The team says owning a dog could encourage more children to be active, and help combat rising childhood obesity.
The researchers, led by Dr Christopher Owen, senior lecturer in epidemiology at St George's, used activity monitors to record the children's daily movement levels over seven days. They studied children aged nine and ten in 78 schools in London, Birmingham and Leicester. Of the total participants, 202 (around ten per cent) owned dogs.
The results -- published in the American Journal of Public Health -- showed that the children with dogs spent an average of 325 minutes doing physical activity per day, 11 more than those without dogs. This included time spent in light, moderate, moderate to vigorous, and vigorous activity. Dog owners also spent 11 minutes less (562 altogether) in sedentary behaviour each day. They were found to take 360 more steps (four per cent) than the others.
Dr Owen said: "The more active lifestyles of children from dog-owning families is really interesting -- is it that owning a dog makes you more active or that more active families choose to have a dog? It's a bit of a chicken and egg question. Long-term studies are needed to answer it, but it may be a bit of both."
"Previous studies have compared adult activity levels before and after getting a dog, and found that they do become more active afterwards. This study is novel in showing that children who have a dog are more active, but, again, long term studies are needed to see if the effect is seen before and after owning a dog."

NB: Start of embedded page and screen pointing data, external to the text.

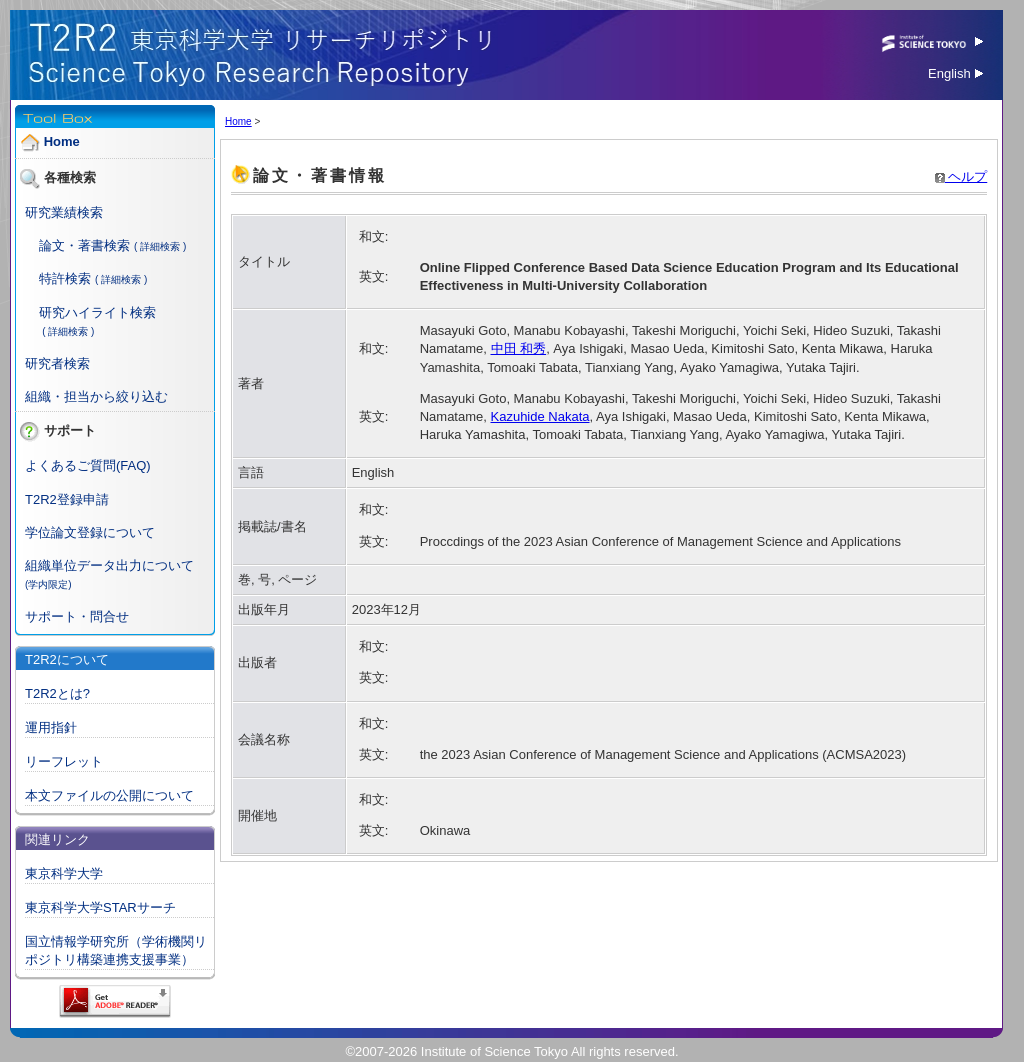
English (955, 73)
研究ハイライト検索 (97, 312)
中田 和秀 (519, 348)
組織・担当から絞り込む (96, 396)
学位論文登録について (90, 532)
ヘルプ (961, 176)
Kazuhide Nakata (540, 416)
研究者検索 (57, 363)
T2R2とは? (57, 693)
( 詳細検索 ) (160, 246)
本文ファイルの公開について (109, 795)
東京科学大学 (64, 873)
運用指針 (51, 727)
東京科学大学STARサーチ (100, 907)
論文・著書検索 (84, 245)
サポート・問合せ (77, 616)
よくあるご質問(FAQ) (88, 465)
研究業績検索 (64, 212)
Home (62, 141)
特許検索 (65, 278)
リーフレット (64, 761)
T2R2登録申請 (67, 499)
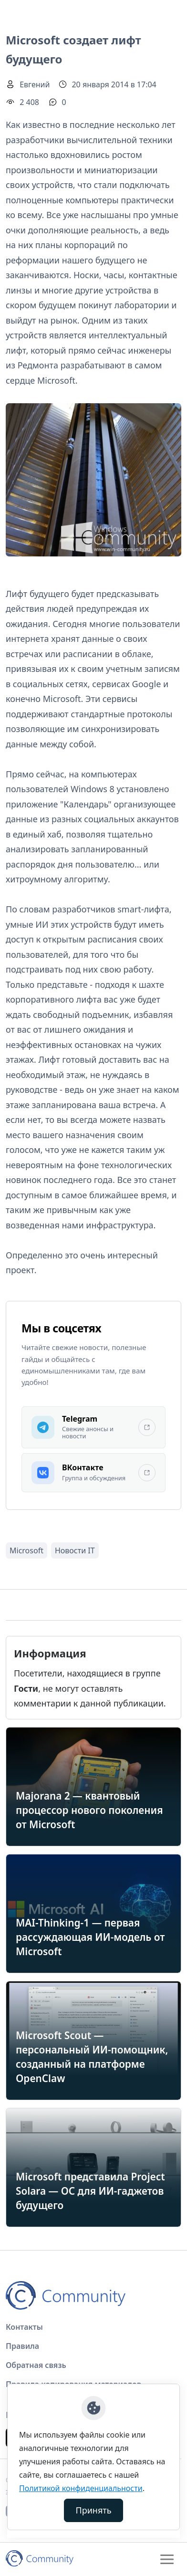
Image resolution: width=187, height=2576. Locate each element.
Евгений (35, 84)
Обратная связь (36, 2365)
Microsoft (26, 1550)
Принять (94, 2510)
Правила (22, 2346)
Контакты (24, 2327)
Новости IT (75, 1550)
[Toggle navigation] (167, 2559)
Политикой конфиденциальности (81, 2488)
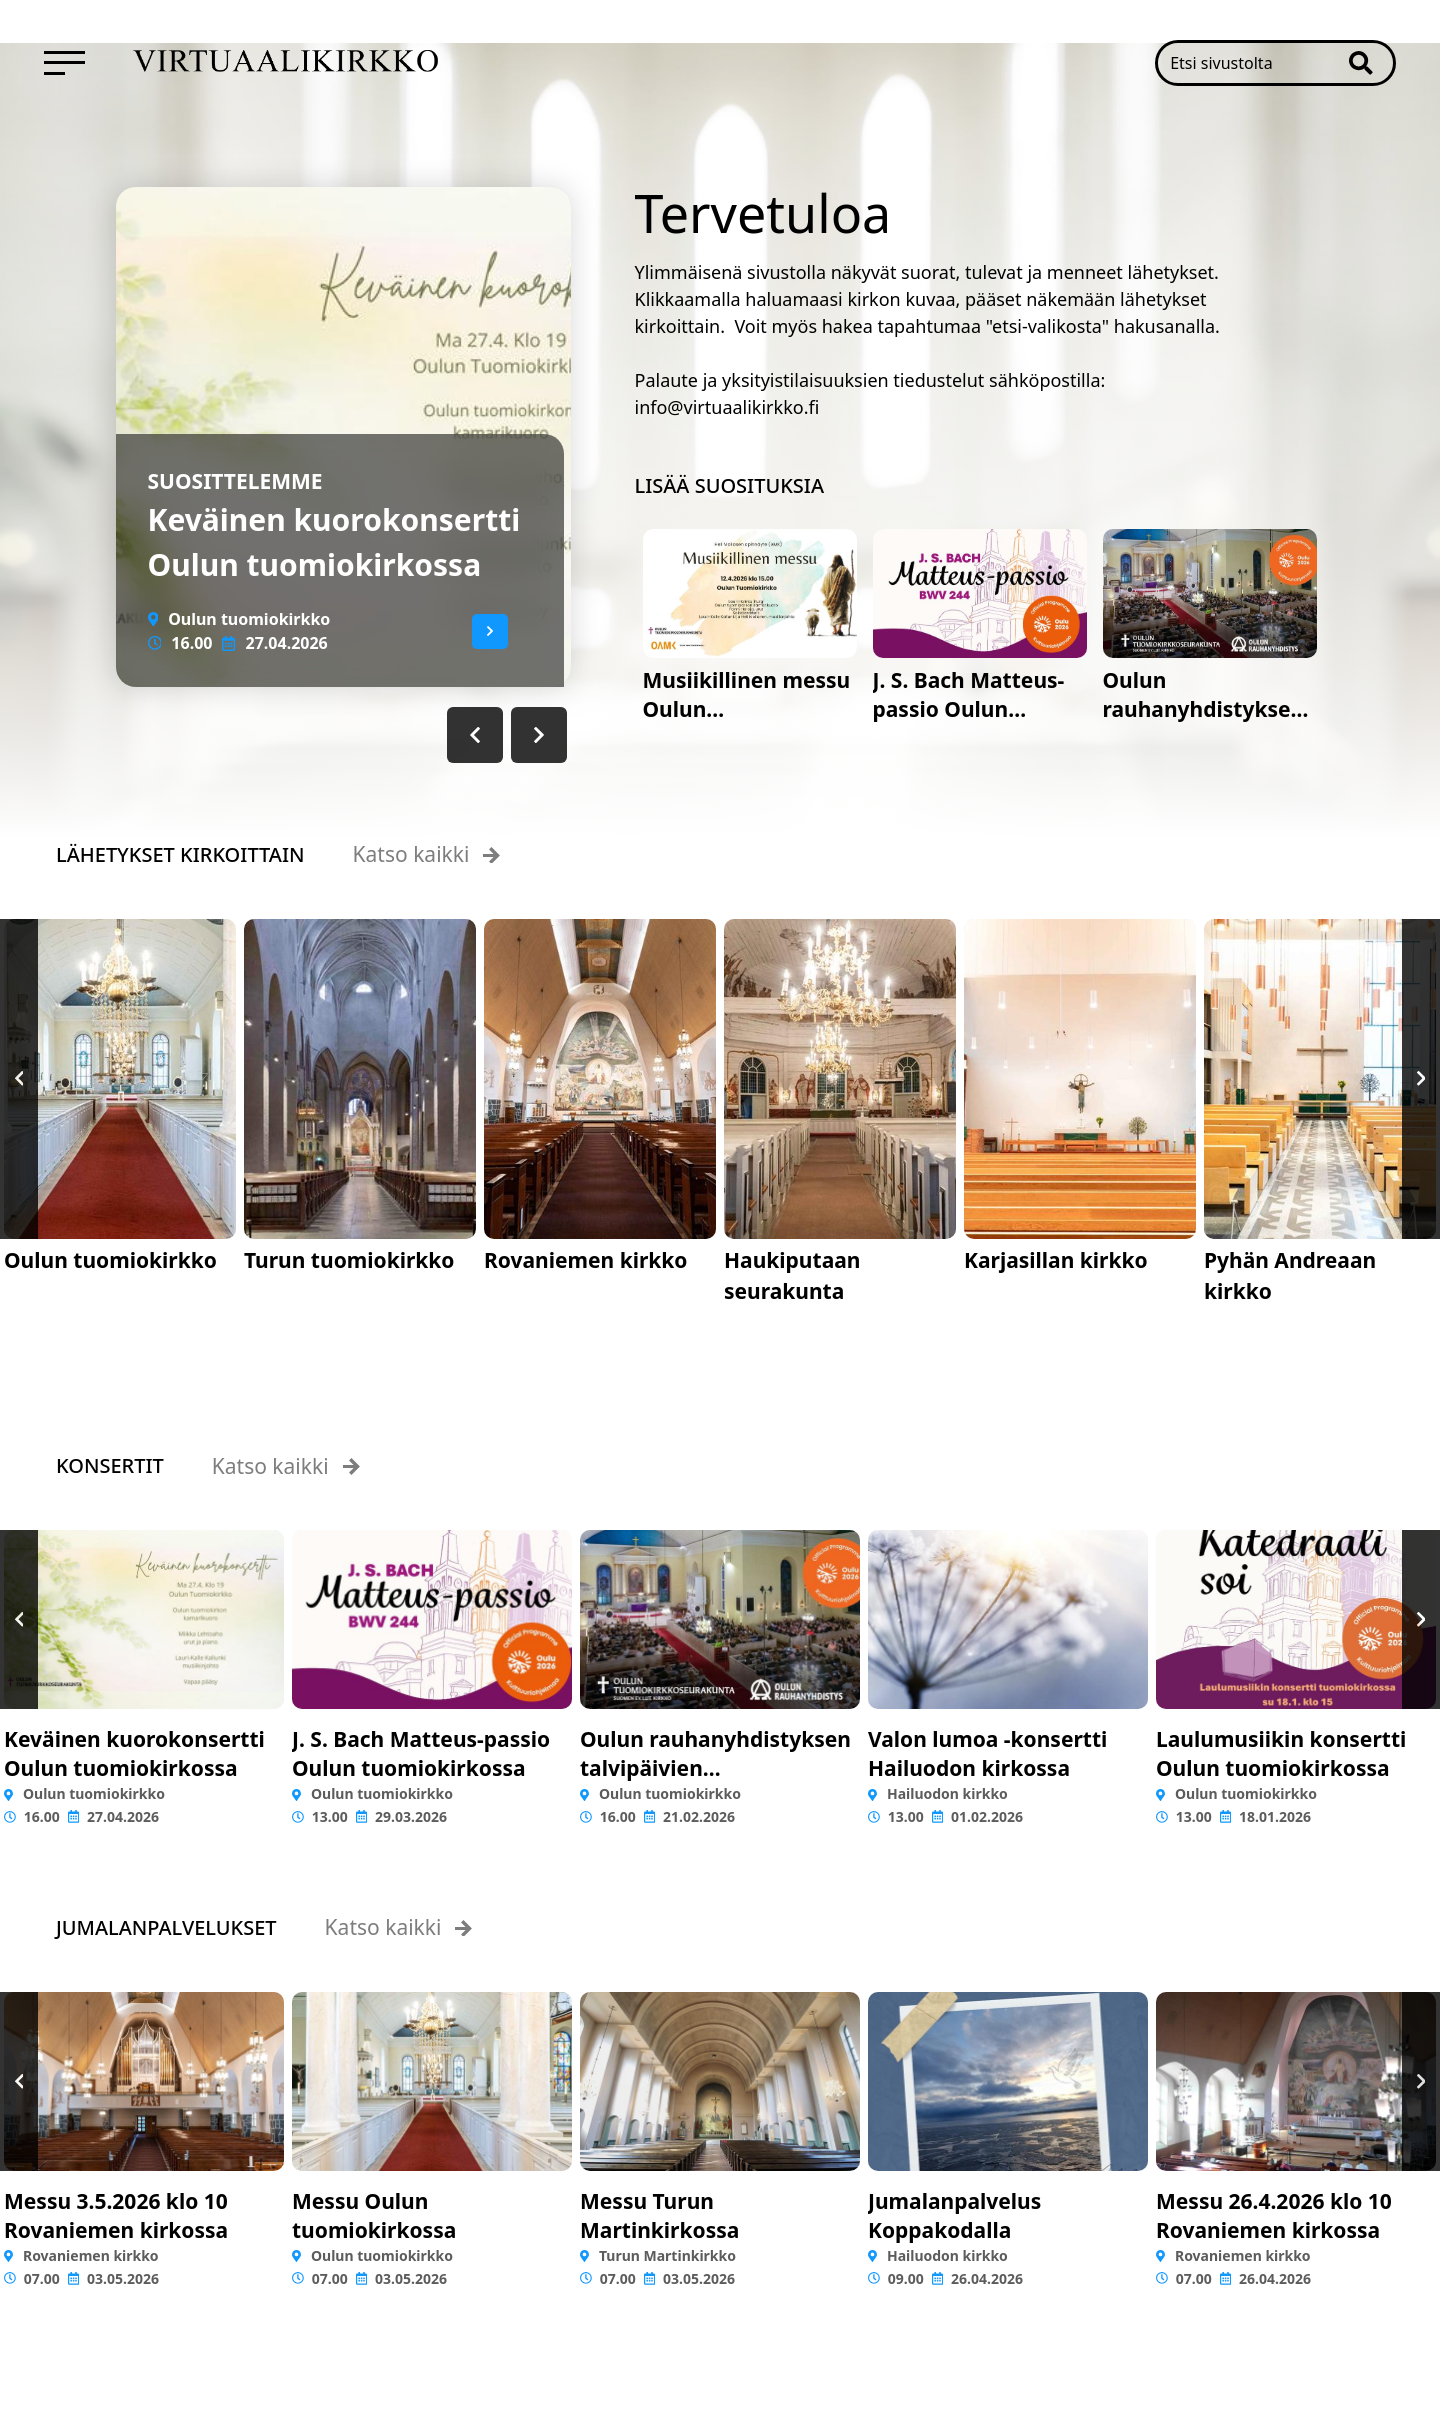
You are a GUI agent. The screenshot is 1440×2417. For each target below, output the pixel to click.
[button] (1371, 63)
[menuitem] (64, 63)
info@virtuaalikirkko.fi (727, 407)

Adults who own dogs take 1,700 more steps a day on average than non-dog owners -- a 25 per cent difference. The latest study says that the smaller difference in children with dogs compared to adults with dogs is 'unsurprising', and suggests that the physical activity they take with their dogs probably makes up less of their overall level of activity than adults'. Dr Owen added that further work is needed to determine how much of dog-owning children's physical activity is actually undertaken with their pet.
He said: "If children really are going for walkies with their dog, this may be one way to encourage more kids to be active."
The study was carried out as part of the Child Heart And health Study in England (CHASE), a St George's project examining the health of about 5,000 primary school children living in London and the Midlands. The study is being undertaken with the support of the Wellcome Trust.